Module 5 - Part 2

Question 1

Centimorgan (cM)

Answer 1

• is a unit of genetic measurement
• doesn’t calculate actual distance
• RF of 1% = 1 cM
• the larger the cM, the greater the distance between two genes

Question 2

What does recombinant frequency tell us

Answer 2

It tells us:
- whether two genes are linked (RF less 0.5)
- whether two genes are independently assorted (RF = 0.5)

Question 3

Genetic Linkage Analysis

Answer 3

A statistical method used in genetics to identify the chromosomal regions/genes that co-segregate with disease phenotypes

Question 4

Haplotype (haploid + genotype)

Answer 4

The alleles present on a single chromosome from one parent; are inherited together

Question 5

Genotype

Answer 5

The genetic makeup of an organism considering both pairs of chromosomes

Question 6

DNA Polymorphism

Answer 6

alternative forms of a genomic locus that differ in nucleotide seq or length

Question 7

SNP

Answer 7

single nucleotide polymorphism

Question 8

SSR

Answer 8

single sequence repeat (20-30 repeats)

Question 9

VNTR

Answer 9

variable number of tandem repeats (several hundred repeats)

Question 10

RFLP

Answer 10

restriction fragment length polymorphism (review slide)

Question 11

Polymorphisms are ___________ that can be used to narrow down the location of disease alleles

Answer 11

DNA Markers - a DNA seq. of known location on a chromosome
- to identify disease alleles can use: genetic mapping or seq the linked locus
- pedigree must be large enough to see recombinants

Question 12

Limitations of Linkage Analysis (4)

Answer 12

• size of pedigree analyzed
• presence of multiple mutant alleles
• mutations in different genes that cause the same disease
• not possible for multifactorial or complex traits

Question 13

Genome Wide Association Studies (GWAS)

Answer 13

• looks for genetic associations between SNPs & traits by looking at SNPs across the whole genome in a large pop.
• ex.
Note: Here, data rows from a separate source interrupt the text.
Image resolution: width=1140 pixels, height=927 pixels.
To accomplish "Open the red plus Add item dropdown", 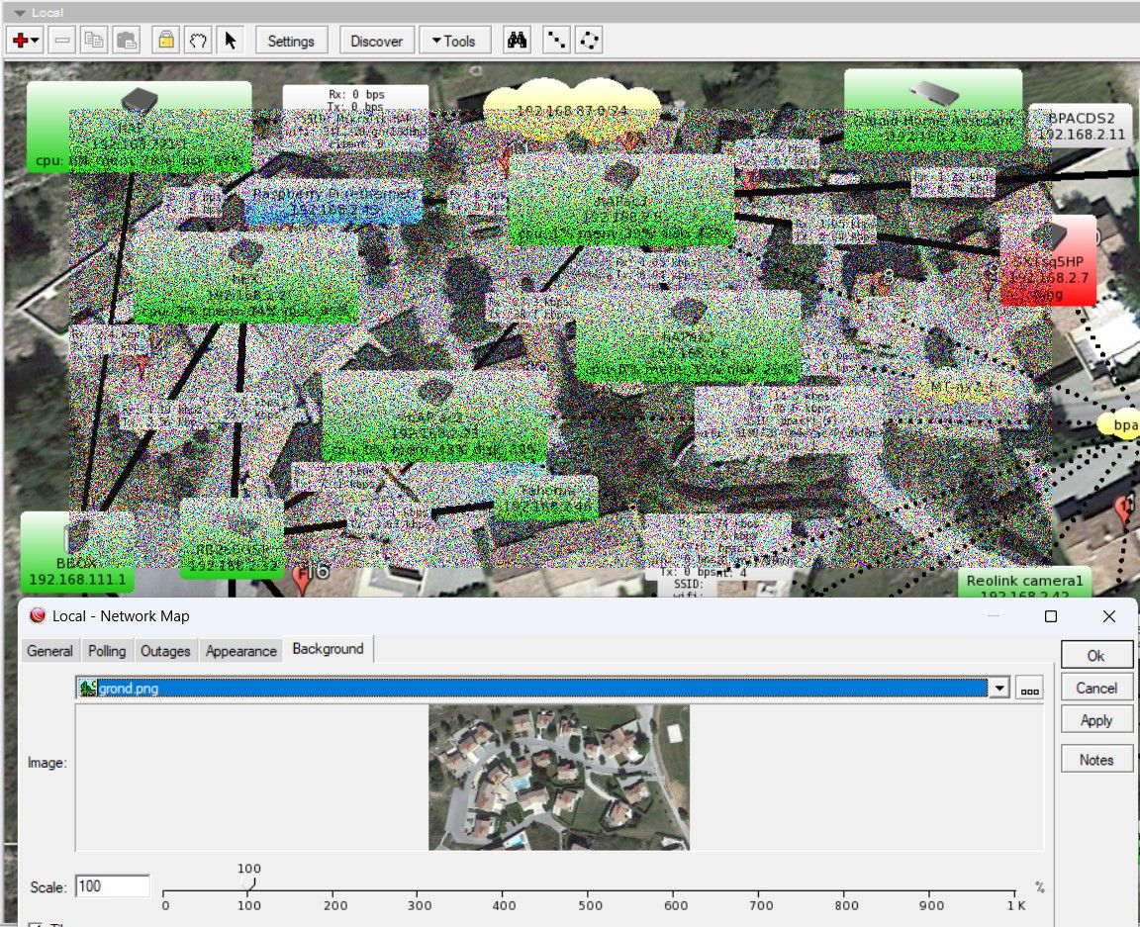I will 25,41.
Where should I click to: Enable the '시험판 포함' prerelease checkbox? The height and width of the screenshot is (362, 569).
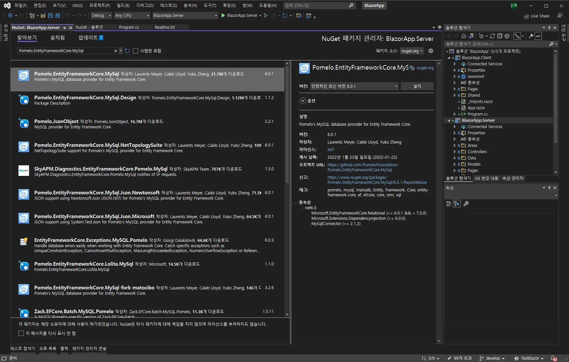tap(136, 51)
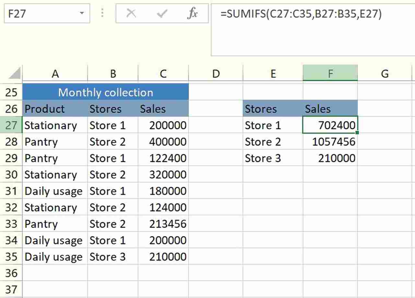Select sales value 213456 cell
Image resolution: width=415 pixels, height=298 pixels.
163,224
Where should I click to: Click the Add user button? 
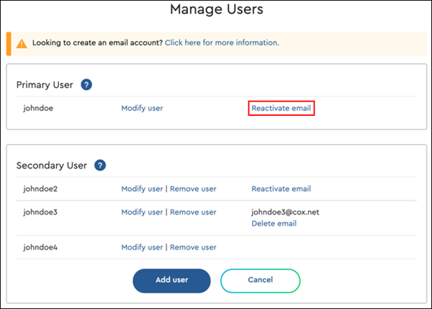171,281
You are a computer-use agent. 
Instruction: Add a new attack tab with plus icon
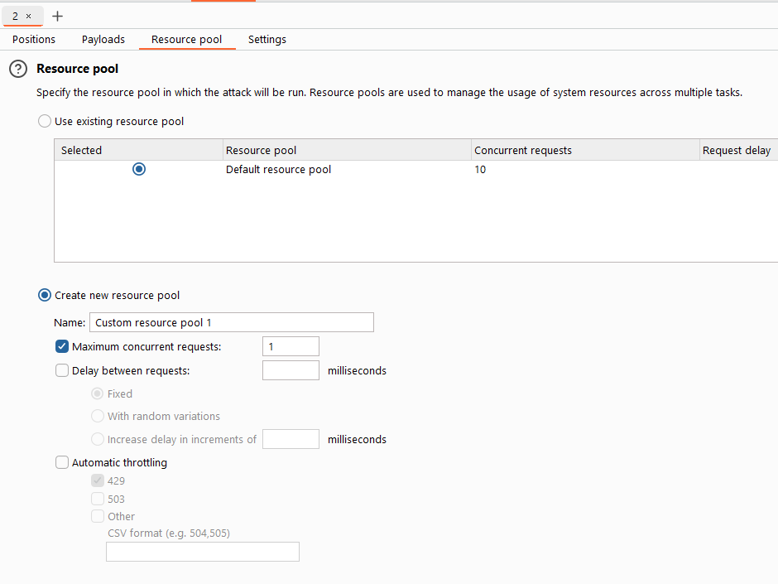coord(58,17)
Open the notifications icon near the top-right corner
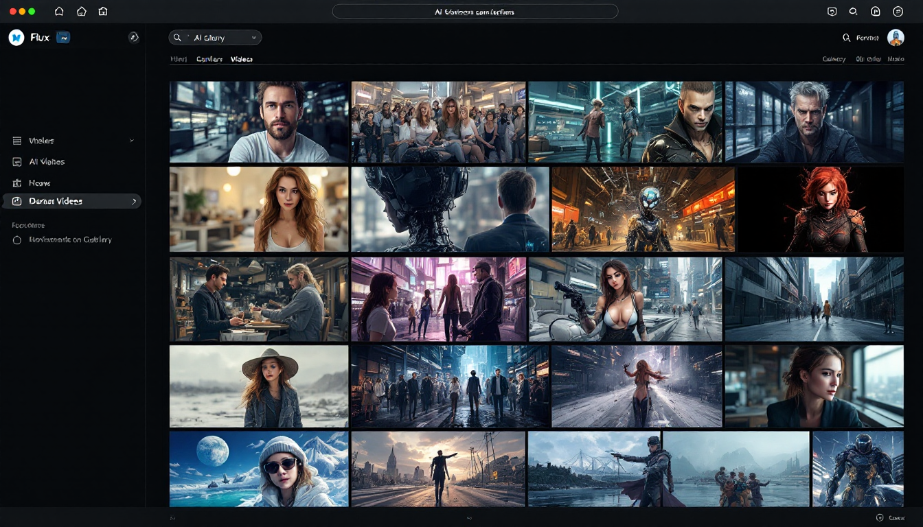The height and width of the screenshot is (527, 923). point(875,11)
Manhatten plot
• dots above threshold = linked to trait (significant p value)
• dot = SNP, x-axis = genomic location, y-axis = association level (linkage)

Question 14

GWAS - how is it done

Answer 14

1. obtain SNP profiles for each member of the test pop. (1,000-10,000) expressing the phenotype
2. if case-control, control to control pop. (?)
3. identify SNPs associated with differences in individuals that have the trait/disease
4. determine whether there are any association between SNPs on the same haplotype (“narrow down” responsive genes)
5. identify regions of the genome that influence trait expression

Question 15

What type of disease is breast cancer?
What are the 4 main types?

Answer 15

• It is a heterogenous disease
• 4 main types classified based on the protein markers found on outside of the cell
  1. H&E
  2. ER
  3. PR
  4. HER2
  (triple - is the most severe as there is no targeted treatment: ER-/PR-/HER2-)

Question 16

Chemotherapy

Answer 16

Targets fast dividing cells (ie. cancer cells but also hair/GI cells)

Question 17

Prognostic value

Answer 17

Patient with hormone receptor-positive tumours have better survival rates than those who have HR-negative tumours

Question 18

Personalized medicine

Answer 18

A treatment plan is created based on the profile of molecular markers in the pt’s tumour
- fewer side effects & less damage to surrounding tissue
- targeted therapeutics (binds to estrogen receptors)

Question 19

Dr.Juliet Daniel Lab Research Q

Answer 19

Do black women have a SNP (or SNPs) that increases their risk for aggressive and highly fatal treat cancer subtypes?